Выбрать главу

Совсем другое дело – Генка. Маленький, хлесткий, с почти гуттаперчевым телом, непропорционально большим, много раз ломаным носом, копной соломенных волос, теперь уже припорошенных сединой, и вечно смеющимися серыми, лисьими какими-то глазами. Объективно Ким понимал, что Генка далеко не красавец. Но женщины таяли рядом с ним. Он совершенно потрясающе умел морочить им головы. Даже не морочить. Он честно каждый раз влюблялся. А они влюблялись в него. Но не за красоту же!

- Тебя Иоанн зовет, - прошептала Шурочка, останавливаясь почти вплотную.

- Иду, - ответил Ким и не сдвинулся с места. Девушка подняла на него глаза.

- Я боюсь, Ким.

- Я тоже, маленькая. Я тоже очень боюсь, - он ласково погладил девочку по голове.

- А Иоанн не боится.

- Боится. Просто не показывает. Нам сейчас всем страшно, - Ким вздохнул. Было очень трудно говорить правду этому бесхитростному существу, но врать ей он и вовсе не нашел в себе сил. - Но надо же что-то делать. Поэтому мы будем бояться, но все равно туда пойдем. Ради Генки. Ради Эммы.

- Хорошо, - прошептала Шурочка.

- Что?

- Что вы тоже боитесь.

- Что хорошего? – удивился Ким.

- Значит, я уже совсем как человек. Я думала, я боюсь потому, что жаба.

- Да нет, боишься-то ты, как раз, очень по-человечески, - вздохнул молодой человек. - Но поверь, страх – не лучшее, что в нас есть. А вот то, что вопреки ему мы пойдем к вышкам и будем делать то, что должны – это уже гораздо лучше.

- Я запомню.

- Молодец!

Ким мимолетно прижал к себе девушку, а потом направился в дом.

 

* * *

 

Добирались мы с эскортом. Два звена университетской охраны на метлах сопровождали ковер плотной полусферой.

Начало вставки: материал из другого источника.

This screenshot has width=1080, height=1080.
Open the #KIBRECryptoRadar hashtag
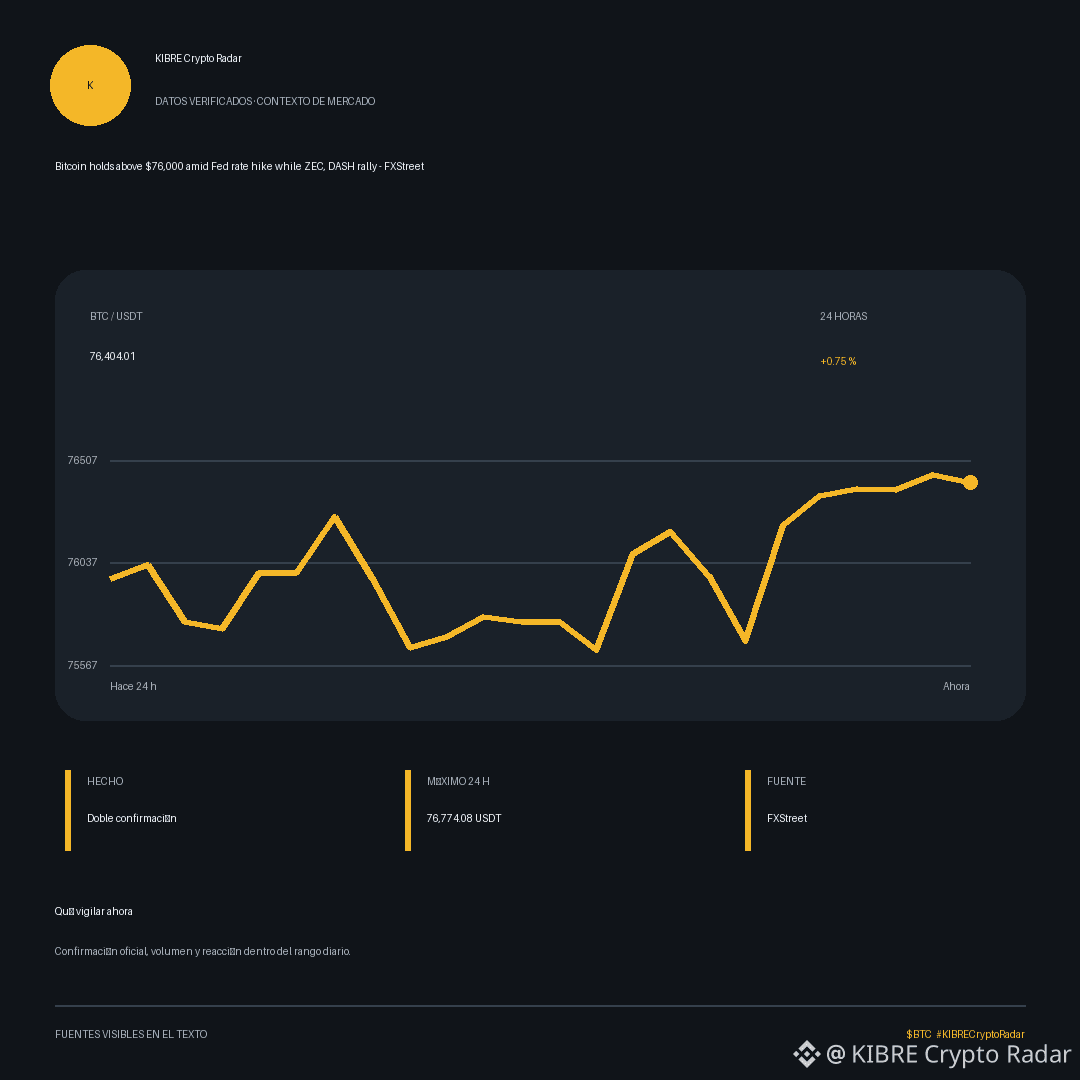980,1034
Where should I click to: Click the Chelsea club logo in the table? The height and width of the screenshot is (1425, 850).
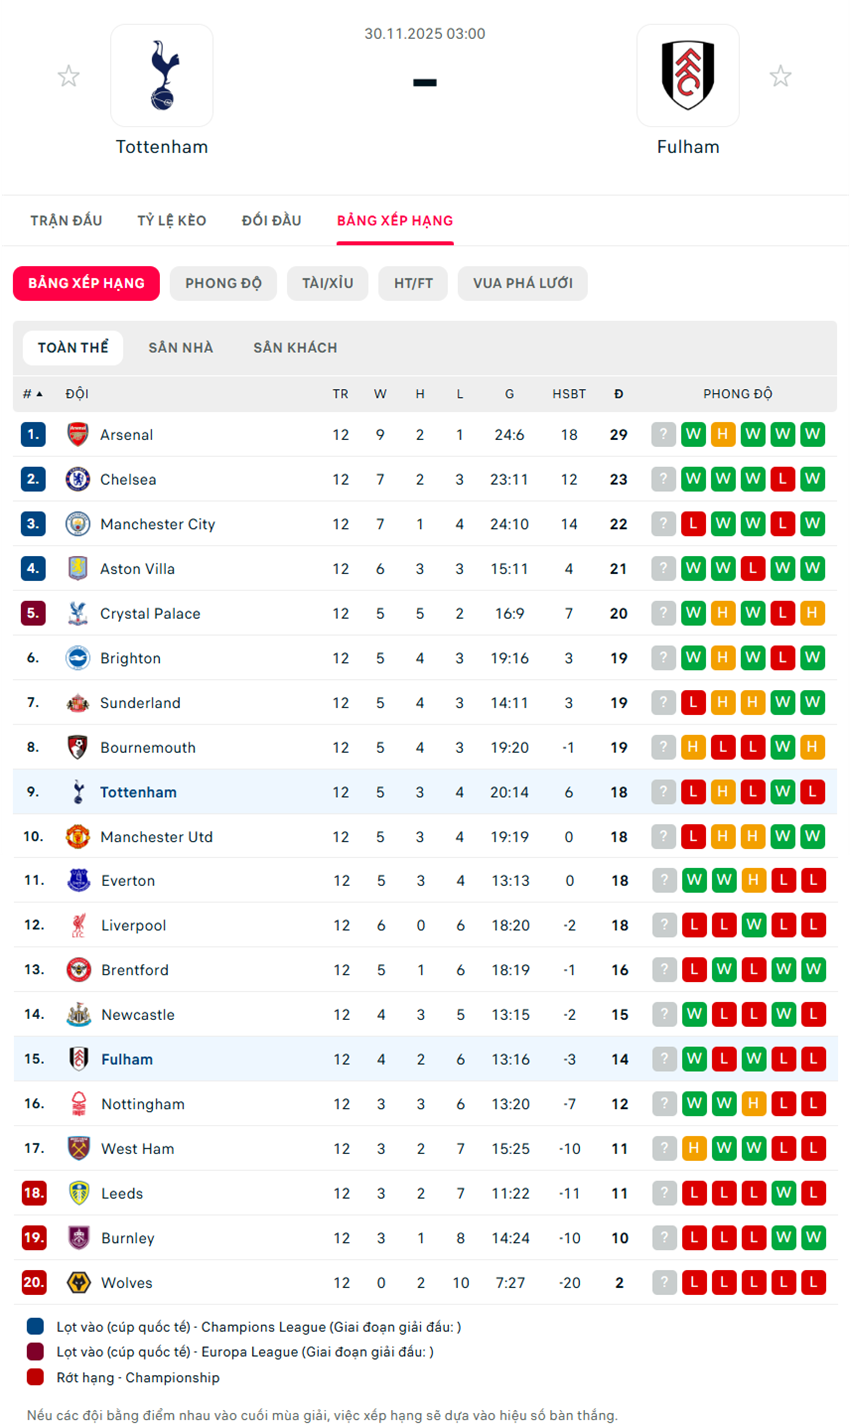pyautogui.click(x=78, y=480)
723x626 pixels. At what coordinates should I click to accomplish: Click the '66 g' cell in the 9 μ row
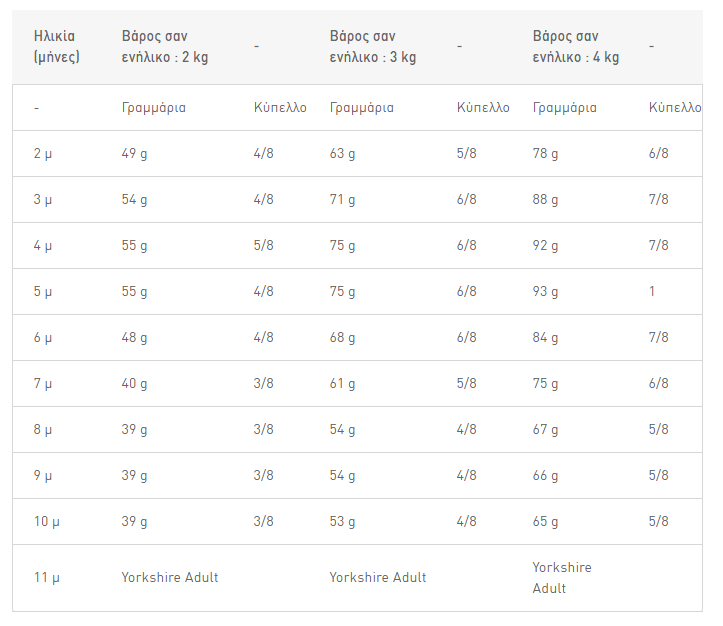click(x=545, y=476)
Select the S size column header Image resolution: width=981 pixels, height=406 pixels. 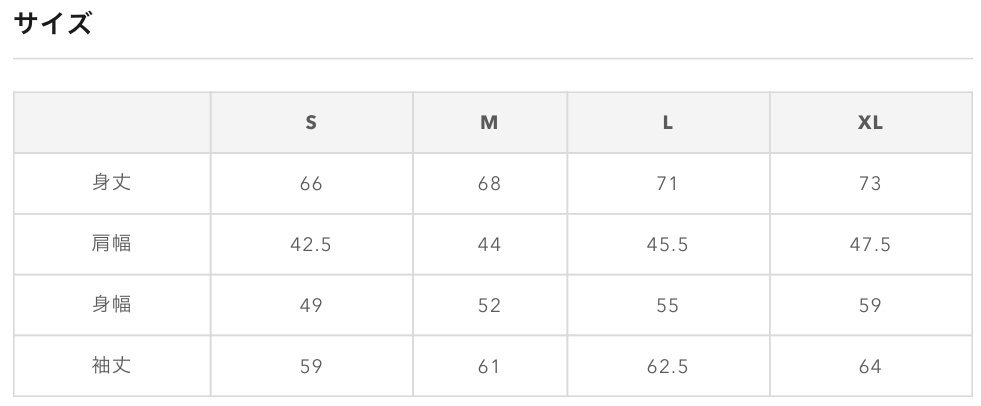click(311, 123)
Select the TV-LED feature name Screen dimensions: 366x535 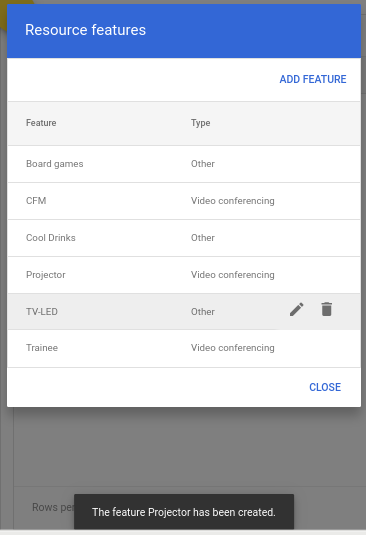pos(42,312)
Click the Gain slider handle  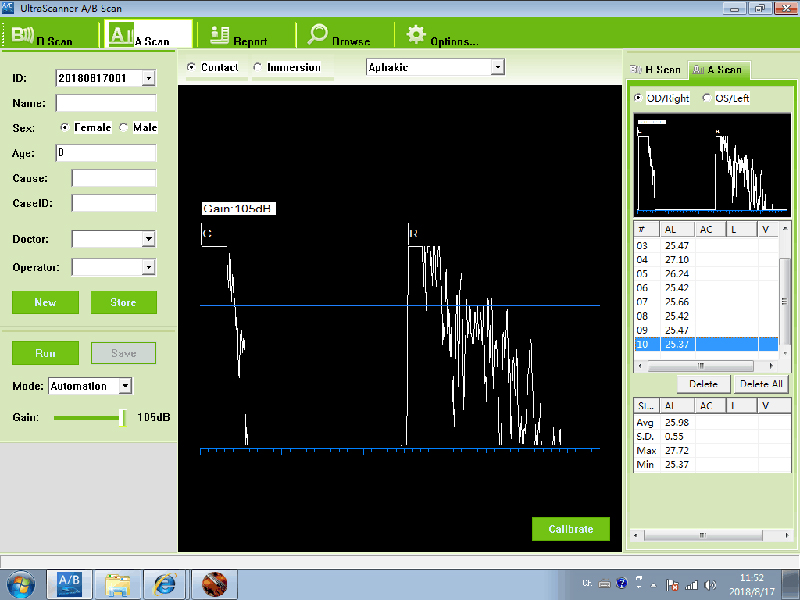coord(122,417)
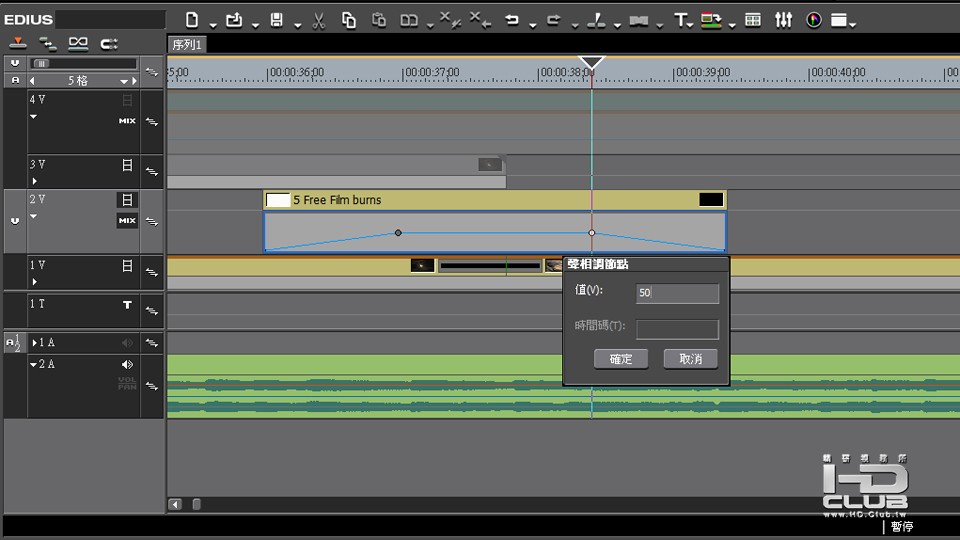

Сначала доставили Юнону. Подружка обещала поторопиться, и мы договорились с охранниками, что они отгонят ковер к ее дому, а потом привезут ко мне. Мне очень хотелось перекинуться с ней хоть парой слов наедине, но времени было слишком мало.

Мое жилище по-прежнему осаждали журналисты. В тот экстремальный момент, когда надо было снять купол и вскрыть охранку, эскорт окружил меня так плотно, что неба над головой видно не было. Так что зря я опасалась снова нарваться на папарацци. При наличии заинтересованности в моей сохранности двух Советов добраться до меня посторонним стало просто не реально.

Бездна ворвалась в мои мысли сразу же, как только я коснулась заклинания. «Тебя ждет не очень приятный сюрприз, так что снова подними экраны. И помни: ни слова маменьке о том, что нашла отца. Ей пока рано об этом знать. Она нам с трезвой головой нужна. Слушайся Акву, она хорошая девочка и знает, что делает. Не ссорься с Винченцо, постарайся завоевать его доверие. Пусть Юнона поможет. У нее получится». «Уже поняла! - огрызнулась я: - По существу замечания будут?». «Научись слушать, Эмма! – тон Великой и Всезнающей резко стал суровым, и я невольно сжалась. Но Бездна вдруг вполне дружелюбно добавила: - Потом поболтаем, время еще появится», - и отключилась.

Интересно, что мне такого колдовать придется, что время поболтать с ней образуется? Что-то она мудрит. И вообще, столько наставлений, а ничего конкретного. На фига, спрашивается, нам такая толпа на Печальном? Чем они все так необходимы? Отдала директивы и смылась в свое молчание. И никаких объяснений. А у меня, как назло, ни минуты свободной, чтобы сесть и подумать, как следует. Нончика, что ли озаботить? Но и с ней наедине даже парой фраз не перекинуться. Мало мне было разборок в университете, так и дома, судя по всему, маменька с эльфом обосновались. И ведь мне теперь от родительницы не избавиться до самого места назначения. А уж какую прослушку моя матушка наводить умеет! Не удивлюсь, если даже телепатическую. Вот будет весело, если она наши беседы с Великой и Всезнающей подслушает. Спросить бы, да только когда? Как бы поздно не оказалось.

В таких мрачных размышлениях я пересекла порог своего дома. Ментальное давление я ощутила сразу же. Щиты не дрогнули. Что ж, здесь обстановка не официальная, вот Зиндинандаэль и развернулся. И что он такое из моих мозгов вытащить пытается? Может пожаловаться маменьке? Хотя, она же чувствует ментальную магию, если бы не одобряла, уже пресекла бы.